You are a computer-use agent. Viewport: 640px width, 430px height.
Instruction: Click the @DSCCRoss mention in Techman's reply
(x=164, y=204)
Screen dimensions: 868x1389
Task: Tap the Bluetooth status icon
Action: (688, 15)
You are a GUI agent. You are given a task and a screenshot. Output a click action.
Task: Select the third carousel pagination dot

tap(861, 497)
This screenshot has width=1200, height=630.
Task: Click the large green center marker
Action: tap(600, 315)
...
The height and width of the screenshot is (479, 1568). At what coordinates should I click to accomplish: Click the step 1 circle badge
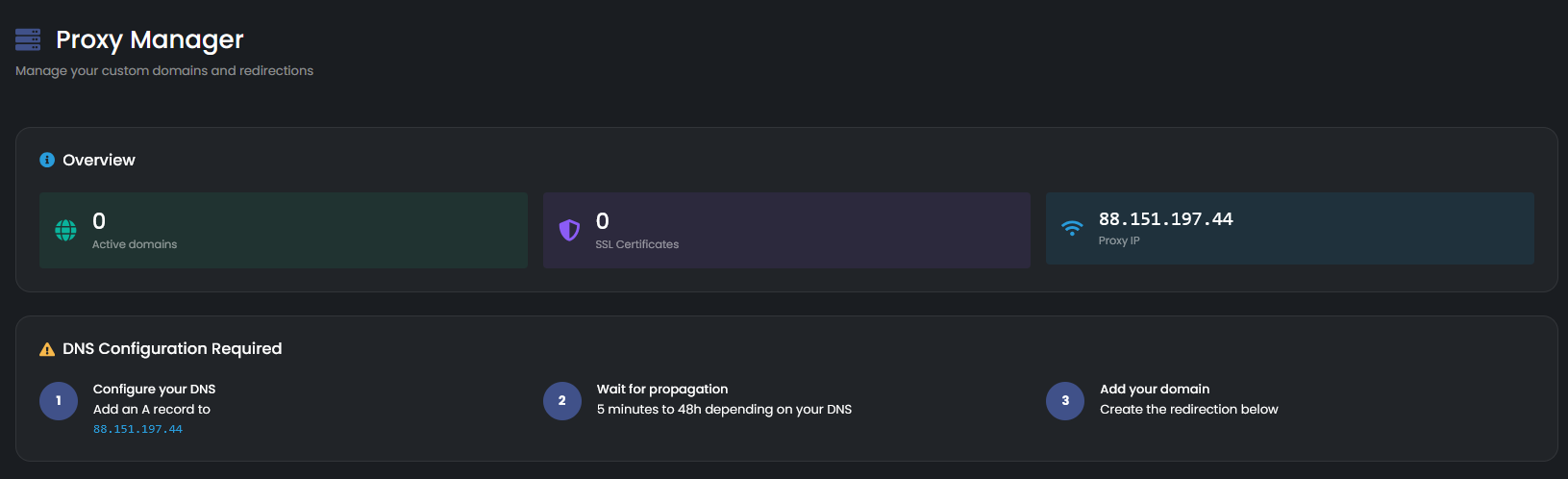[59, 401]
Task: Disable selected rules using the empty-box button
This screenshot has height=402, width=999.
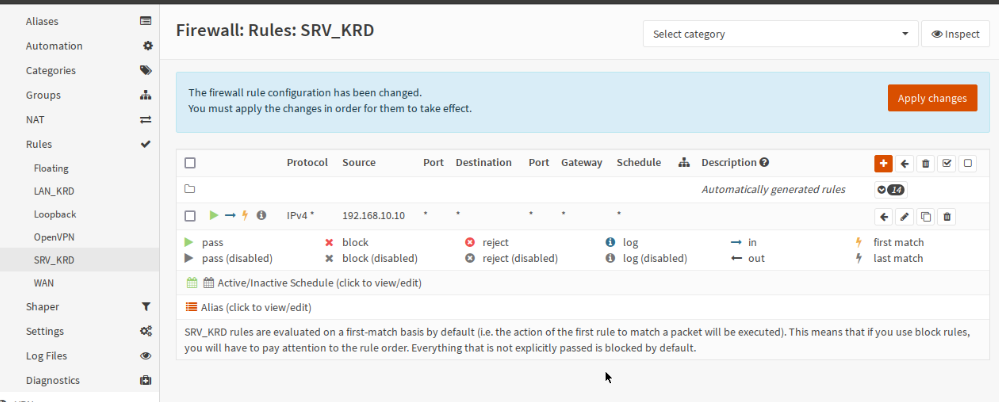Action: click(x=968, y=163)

THE TASK: State the number of lines holding the word "agent" in the listing. Add nothing else.

ANSWER TO THIS PROBLEM: 2